I suspect that many who have created a sophisticated document-assembly contract template have proudly waited to have it met with some acclaim, only to find that the response they hear most often is, “There are too many questions!”
That was my experience some ten years ago, when I built my first document-assembly template. Well, this time, I’m prepared with four responses to that complaint.
First Response
When you use our confidentiality agreement template for the first time, you might spend a couple of hours going through the interview, consulting the guidance, and contemplating how to respond to the questions. Would that be a good use of your time for purposes of some high-volume, low-value transaction? Probably not. Would it be worthwhile for a transaction you actually care about, a transaction where you know that something significant is at stake?
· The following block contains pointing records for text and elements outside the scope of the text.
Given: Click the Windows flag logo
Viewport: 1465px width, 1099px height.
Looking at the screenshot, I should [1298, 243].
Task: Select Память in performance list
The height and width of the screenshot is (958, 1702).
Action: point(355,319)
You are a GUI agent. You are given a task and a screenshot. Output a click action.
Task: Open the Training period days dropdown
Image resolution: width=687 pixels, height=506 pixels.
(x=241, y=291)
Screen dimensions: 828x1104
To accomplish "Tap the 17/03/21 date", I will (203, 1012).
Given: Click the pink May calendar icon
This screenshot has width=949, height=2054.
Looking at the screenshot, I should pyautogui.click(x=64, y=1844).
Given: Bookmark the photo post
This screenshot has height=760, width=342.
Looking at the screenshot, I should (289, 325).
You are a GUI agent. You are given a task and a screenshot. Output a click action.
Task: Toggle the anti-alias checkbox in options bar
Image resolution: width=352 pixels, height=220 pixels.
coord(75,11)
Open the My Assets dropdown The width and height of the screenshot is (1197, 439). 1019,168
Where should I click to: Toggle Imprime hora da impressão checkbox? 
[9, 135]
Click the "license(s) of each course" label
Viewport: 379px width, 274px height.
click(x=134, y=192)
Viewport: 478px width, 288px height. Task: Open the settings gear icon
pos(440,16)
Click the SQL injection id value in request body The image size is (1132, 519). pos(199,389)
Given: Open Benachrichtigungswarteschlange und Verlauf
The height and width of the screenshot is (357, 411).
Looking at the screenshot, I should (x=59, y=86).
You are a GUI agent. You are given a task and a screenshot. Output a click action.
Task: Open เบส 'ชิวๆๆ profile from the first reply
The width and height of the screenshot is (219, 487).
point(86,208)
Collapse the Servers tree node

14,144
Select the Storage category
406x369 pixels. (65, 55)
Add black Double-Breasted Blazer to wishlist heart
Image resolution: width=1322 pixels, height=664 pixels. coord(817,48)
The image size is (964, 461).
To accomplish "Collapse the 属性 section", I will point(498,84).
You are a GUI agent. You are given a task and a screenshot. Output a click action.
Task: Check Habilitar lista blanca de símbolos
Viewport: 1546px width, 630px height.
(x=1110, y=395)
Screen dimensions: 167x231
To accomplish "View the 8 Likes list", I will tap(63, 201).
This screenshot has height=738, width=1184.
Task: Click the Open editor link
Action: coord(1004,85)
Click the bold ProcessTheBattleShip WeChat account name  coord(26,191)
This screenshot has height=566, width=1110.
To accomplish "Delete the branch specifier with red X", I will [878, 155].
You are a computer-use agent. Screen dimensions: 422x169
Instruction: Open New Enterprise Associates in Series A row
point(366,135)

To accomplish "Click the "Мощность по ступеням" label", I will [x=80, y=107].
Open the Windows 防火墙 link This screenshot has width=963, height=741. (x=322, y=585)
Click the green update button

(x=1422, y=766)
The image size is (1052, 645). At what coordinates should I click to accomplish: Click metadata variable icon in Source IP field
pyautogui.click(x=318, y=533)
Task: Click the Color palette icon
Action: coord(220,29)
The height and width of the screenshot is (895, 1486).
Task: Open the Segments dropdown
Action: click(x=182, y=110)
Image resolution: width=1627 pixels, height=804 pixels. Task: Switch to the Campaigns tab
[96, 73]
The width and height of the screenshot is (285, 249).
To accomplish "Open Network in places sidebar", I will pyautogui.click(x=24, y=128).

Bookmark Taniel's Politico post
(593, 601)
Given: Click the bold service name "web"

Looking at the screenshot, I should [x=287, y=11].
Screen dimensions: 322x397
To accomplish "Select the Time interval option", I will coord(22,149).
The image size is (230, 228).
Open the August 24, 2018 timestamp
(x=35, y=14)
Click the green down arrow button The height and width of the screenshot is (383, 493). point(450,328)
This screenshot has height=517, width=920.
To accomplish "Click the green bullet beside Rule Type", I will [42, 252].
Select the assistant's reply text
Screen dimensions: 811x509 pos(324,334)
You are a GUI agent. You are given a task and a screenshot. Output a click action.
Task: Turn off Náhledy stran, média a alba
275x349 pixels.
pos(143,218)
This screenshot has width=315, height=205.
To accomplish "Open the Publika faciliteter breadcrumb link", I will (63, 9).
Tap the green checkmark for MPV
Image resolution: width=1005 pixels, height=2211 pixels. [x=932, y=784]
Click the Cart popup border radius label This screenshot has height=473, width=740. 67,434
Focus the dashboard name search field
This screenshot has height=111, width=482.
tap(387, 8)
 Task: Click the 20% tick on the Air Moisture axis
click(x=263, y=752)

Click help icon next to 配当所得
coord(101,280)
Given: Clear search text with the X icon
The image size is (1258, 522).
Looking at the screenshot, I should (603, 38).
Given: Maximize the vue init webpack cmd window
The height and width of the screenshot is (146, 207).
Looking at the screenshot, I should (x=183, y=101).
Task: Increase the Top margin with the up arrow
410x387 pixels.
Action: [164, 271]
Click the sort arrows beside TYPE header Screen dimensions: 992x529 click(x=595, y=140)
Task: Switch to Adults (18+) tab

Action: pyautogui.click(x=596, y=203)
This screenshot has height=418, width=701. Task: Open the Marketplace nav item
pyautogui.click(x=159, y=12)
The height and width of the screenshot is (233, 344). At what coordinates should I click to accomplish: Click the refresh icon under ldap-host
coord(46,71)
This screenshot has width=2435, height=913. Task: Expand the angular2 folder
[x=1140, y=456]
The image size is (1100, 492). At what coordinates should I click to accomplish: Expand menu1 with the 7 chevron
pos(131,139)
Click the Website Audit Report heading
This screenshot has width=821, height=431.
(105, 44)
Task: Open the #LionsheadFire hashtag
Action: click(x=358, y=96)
It might well be.
Second Response
A key phrase in the previous paragraph is “for the first time.” Once you’ve gone through the interview a couple of times, you’ll go through it much faster.
Third Response
But the best way to speed up the process is to reuse for a new transaction the set of answers you gave when you used the template for another comparable transaction. (Each time you use the template, you can save the answers.) That way your task is limited to adjusting answers if you think it appropriate. I’ll soon tell you exactly how to take advantage of those efficiencies.
Fourth Response
You don’t have any old answer-sets to call on? Instead of the full version of the template, use one of the five versions of the template that have default answers selected so they’re suitable for different scenarios. I’ll get those up within two weeks. You’d be using not your own set of answers, but ours.
The Upshot
So before making me cry by saying “Too many questions,” consider the ways you could sidestep that issue.